South African companies are slowly but steadily starting to claw their way out of the economic quagmire left by the Covid-19 pandemic.
Recent figures from Stats SA show that turnover increased in seven industries between the third and fourth quarters of 2020, namely real estate and other business services; community, social and personal services; construction; manufacturing; transport, storage and communication; and mining and quarrying.
Total turnover of these industries in the fourth quarter was estimated at R2.81-trillion – an increase of 8.4% compared to the third quarter of 2020.
Yet the reality remains that the pandemic has left a devastating trail in its wake.
South Africa recorded a 49% increase in liquidations between March 2021 and the corresponding period in 2020 when the lockdown was first implemented.
Many commercial ventures, especially smaller businesses, have been unable to survive, resulting in the loss of hundreds of thousands of jobs.
For these entrepreneurs and SME owners, rock bottom is no longer a cliché, but it is essential that they manage to find a way back if the country is to have any hope of attaining economic stability.
Certainly for smaller entities, hard lessons have been learnt along the way.
For one, it will have dawned on them that relying on one or only a few clients is not sustainable. For another, the importance of cash reserves cannot not be overstated enough, particularly when there are the livelihoods of employees to consider.
But perhaps the biggest lesson is that the quality of service or product is key to negotiating the choppiest waters.
Consumer spending may have fallen off dramatically as people’s incomes were lost or slashed, but when they did spend, it was on items and services they knew they could trust.
For example, at the height of the pandemic in Australia, a survey by research firm Roy Morgan found that citizens turned to trusted hardware store Bunnings and food and clothing giant Woolworths for consumables.
In South Africa, household names like Checkers and Pick n Pay thrived as online orders for groceries soared.
This is not only a matter of brand management, but quality assurance.
As South Africa emerges from its slump, SMEs will be need to be cognisant of what has gone before and at the very least match the standards set by those entities which have survived the devastation wrought by the coronavirus.
Almost all of these subscribe to the International Organisation for Standardisation (ISO), with the ISO 9001:2015 Quality Management System Standard being the standard globally recognised to assist organisations produce products and services of optimum quality.
Muhammad Ali, managing director and lead auditor of leading South African ISO standards training and implementation specialist WWISE, explains that a standard indicates the tools required – policies, process flows, procedures, work instructions, forms reports and statistical analysis, for example – to guide the organisation to fulfill its goals, targets and objectives.
Essentially, a “comprehensive baseline risk assessment” is required to understand the activities in each department and its processes.
It also looks at the areas where verification/inspection and validation/testing can be achieved by reviewing company reports, and measuring products against specifications.
“This is what determines the actual measurement of quality,” Ali says.
“In each process when the risks are identified, these then can be mitigated with treatment plans and strategies which can be achieved with functional, quality measurable objectives.
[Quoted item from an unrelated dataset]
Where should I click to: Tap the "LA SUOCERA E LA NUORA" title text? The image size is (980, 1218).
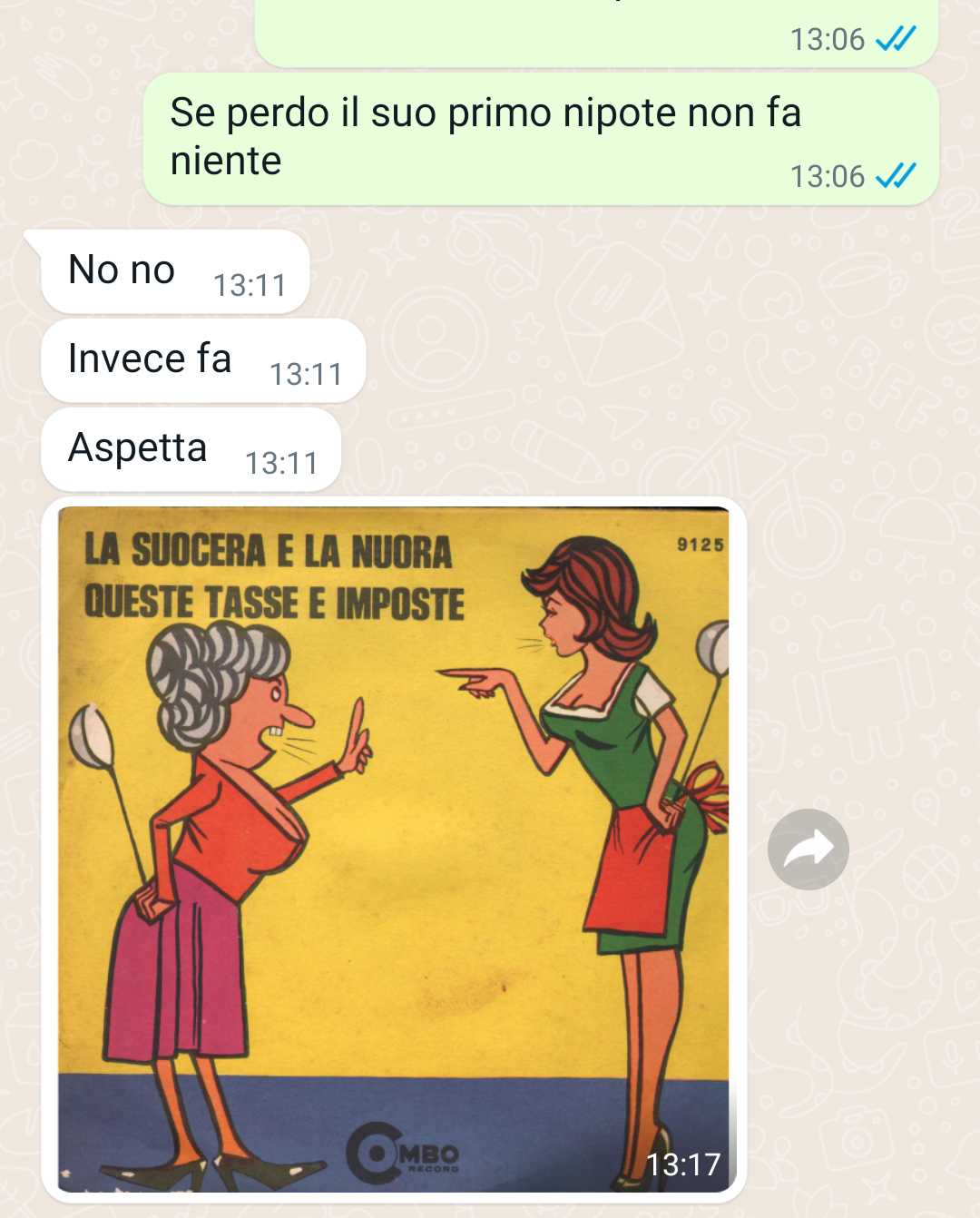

These objectives that are quantified are to be linked to top managements KPIs which then allow the embracement of the system.”
ISO quality standards are applied rigorously in the manufacturing, automotive, construction and telecommunications sectors, as these require a high level of quality assurance, both locally and abroad.
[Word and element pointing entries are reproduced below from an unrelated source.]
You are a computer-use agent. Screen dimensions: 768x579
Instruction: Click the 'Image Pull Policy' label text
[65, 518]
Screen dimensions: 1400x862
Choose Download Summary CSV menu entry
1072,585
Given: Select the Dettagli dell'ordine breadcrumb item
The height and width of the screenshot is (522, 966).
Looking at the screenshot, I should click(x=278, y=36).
The ISF group, a South African engineering, construction and management company, is now ISO 9001:2015 certified, but had experienced several challenges in the past, notably fewer tenders being awarded, loss in revenue, low customer satisfaction and no standardised structure.
However after meeting Ali and his team, which developed a necessary documentation and risk assessment process for potential future challenges and the implementation of workshops and on-the-job training and internal audits, the turnaround in fortunes was immense.
Not only did annual revenue increase by 18.75%, but the company improved effectiveness and efficiency in operations as well as improved employee and team morale. Furthermore, its certification allowed it to be verified by other industry bodies.
What is interesting to note is that smaller businesses like car rental agencies and financial service providers are increasingly becoming aware of the importance of being ISO-certified as well, recognising that in a global economy, standards are everything.
Ali recommends that to begin with, SMEs take about a R30,000 investment in a Gap Assessment, which determines how far off from or close to a company is to the relevant standards. The costs for implementation are dependent on assistance in closing the gaps and building a management system.
The installation of the system can take anywhere between three months and three years, depending on the size of the entity, the complexity of processes, scope of products and services and commitment from top management.
“Ultimately for business owners, it provides structure and reduced costs on ineffective processing time,” Ali says.